5. When does a new video or project feel finished to you?

Some projects never feel finished – I have a lot of videos out that I feel like I could’ve kept working on indefinitely. I can be a perfectionist, but I also like having a raw element to my work, and incorporating artifacts of the creative process into the work. 

Without something human about an artwork, the viewer can really feel the screen in between them and the work. My goal is to immerse the viewer into any type of visual. It’s always a matter of balance. For the most part, every project has a timeline and a release schedule, so that usually dictates when I need to call it finished.

6. Wearing so many different hats, how do you organize your time? What element of what you do in a given day do you identify with the most?

I think creatively, everything comes in waves. Sometimes I’m really inspired to only work on visuals, sometimes only on music, and sometimes I have to take a day off to be effective. I also don’t say yes to every project that comes my way. I think for any type of artist it’s important to maintain balance, if you’re crazy stressed all the time or overworked, you’re not going to make your best art. A dry erase board helps too.

7. Do you still work for any creative agencies or are you strictly a self-employed free agent?
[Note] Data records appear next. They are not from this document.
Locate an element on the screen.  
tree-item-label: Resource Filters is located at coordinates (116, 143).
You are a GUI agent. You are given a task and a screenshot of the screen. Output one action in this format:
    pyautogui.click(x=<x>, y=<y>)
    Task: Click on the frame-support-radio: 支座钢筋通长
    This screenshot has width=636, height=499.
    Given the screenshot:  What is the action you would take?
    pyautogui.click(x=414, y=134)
I do still work very low key for a couple creative agencies, but as a free agent. I basically have a number of preferred clients who bring work to me, and I’ve been working with some of the same brands for several years.

8. What advice has really stuck with you and what was the source?
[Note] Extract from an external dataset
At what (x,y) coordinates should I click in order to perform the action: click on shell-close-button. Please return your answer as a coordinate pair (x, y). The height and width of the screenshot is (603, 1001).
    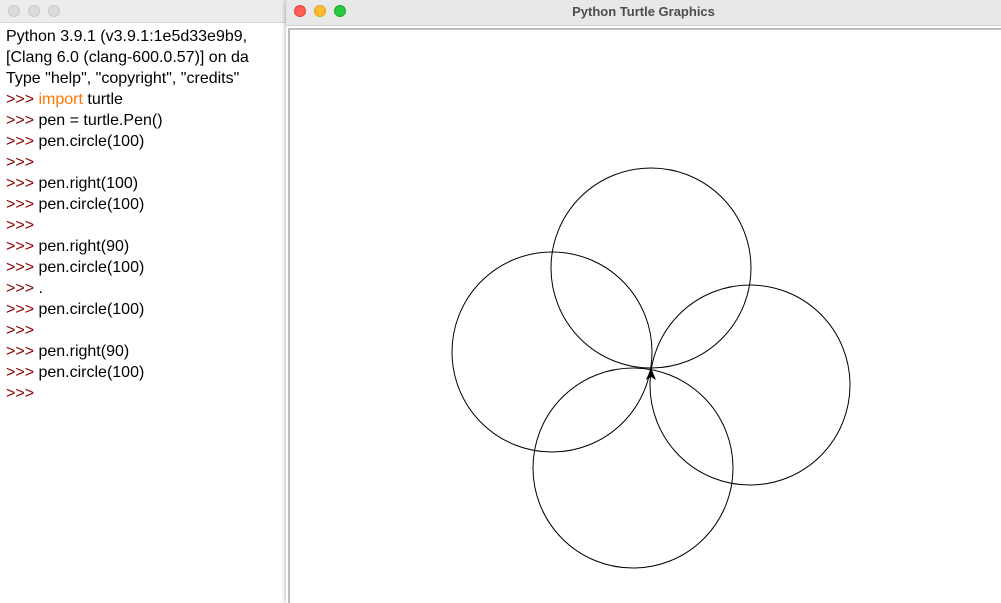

You’ll spend your whole life trying to balance three things – how you view yourself, how others view you, and how you really are. Focus on the last one and you’ll be happy. Something along those lines. I heard that from a guest lecturer when I was in school, and it stuck with me. If the artist is balanced, the art will be too.
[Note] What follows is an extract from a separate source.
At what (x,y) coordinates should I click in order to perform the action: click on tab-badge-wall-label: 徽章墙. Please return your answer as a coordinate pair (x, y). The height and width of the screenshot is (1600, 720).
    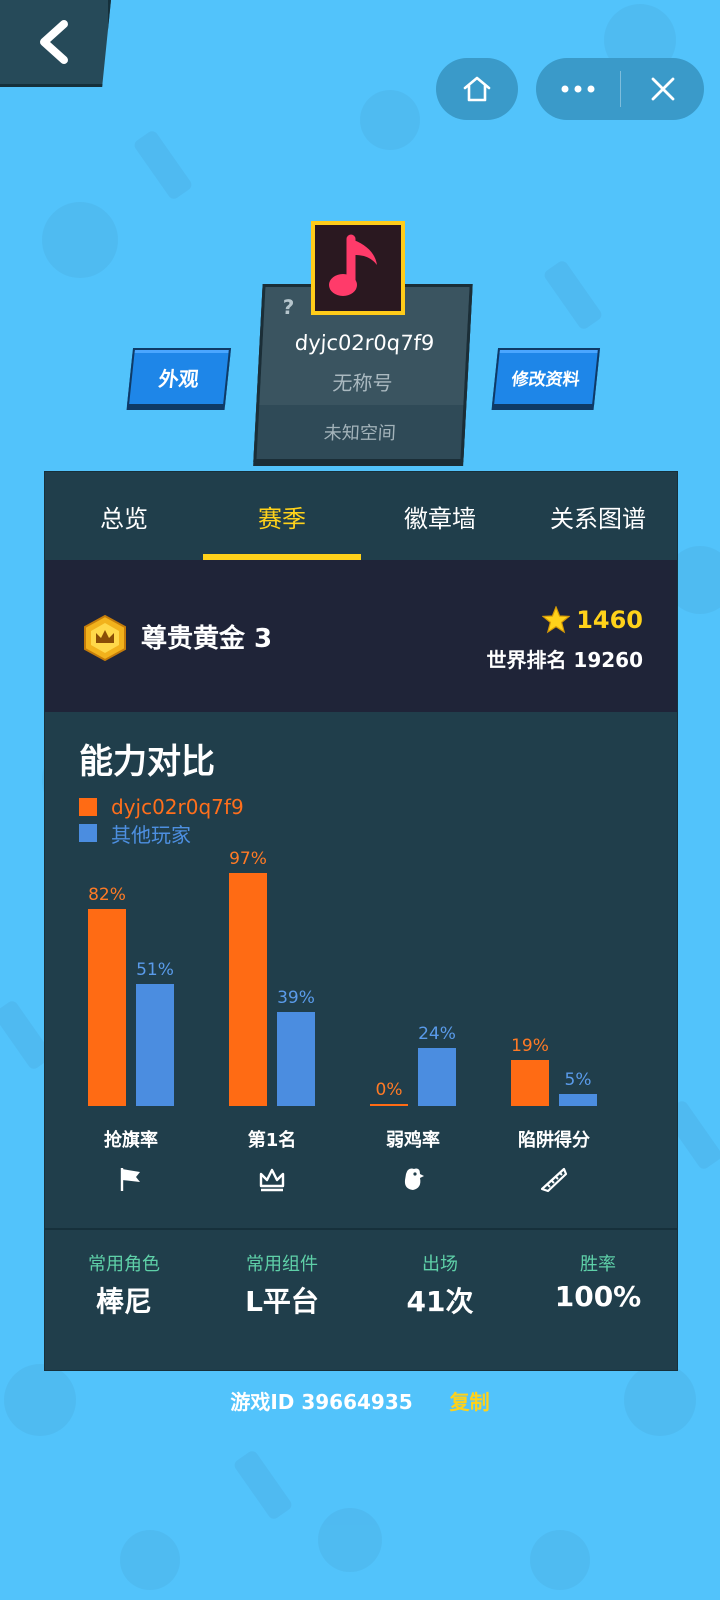
    Looking at the image, I should click on (440, 518).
I think the Internet has empowered me to really utilize that advice while doing what I want to do – I’m able to work on a global stage and still live in Upstate New York in a town that I like – I’m not chasing a look or anyone’s approval, I’m not killing myself to pay NYC rent, I’m just trying to live comfortably, be happy and continually create better art.

9. What are some things you’ve worked on that you are really proud of?

I’ve been fortunate to work on a lot of projects I’m proud of. 



I’m pretty proud of what Tunji Ige and I have been able to do – seeing him go from a 16 year old kid making music in his house, to playing shows in Europe, premiering songs and videos on Pitchfork and Noisey has been really exciting. His music leads, but I think we are making some really interesting visual works that are really subversive and uncommon in mainstream hip-hop / music in general.

Some of the videos I’ve cut for Rome Fortune are the closest expression of how my mind works visually – they’re like self-aware mixed media mash-ups that are extremely meta and experimental. Really proud of what OG Maco and the “U Guessed It” video have done – that was such a quick video – we shot it on a Saturday night, I edited it by Tuesday, released on Thursday, and Maco was signed on Friday. ASAAD‘s “Leatherface” is still like the manifesto for what I set out to do early on as a visual artist – I wanted to shake things up and essentially assault the viewer with that video.

10. Fill us in about your latest project.

I’ve got a few things in the works. About to start on some videos from Tunji’s next EP. I’m also working on some music with Tobi Lou (aka Wonda) and a music project of my own that should be interesting. With Goldrush, we’ve got a video coming out with Rome Fortune & Fool’s Gold.

11. What are you listening to right now?

Hall & Oates is always in rotation, Future, Tunji, Eyedress.

12. If you can pick any artist or photographer to collaborate with next, who would it be?

I want to shoot a Future video because none of his videos are as good as his music. Also Gaspar Noé.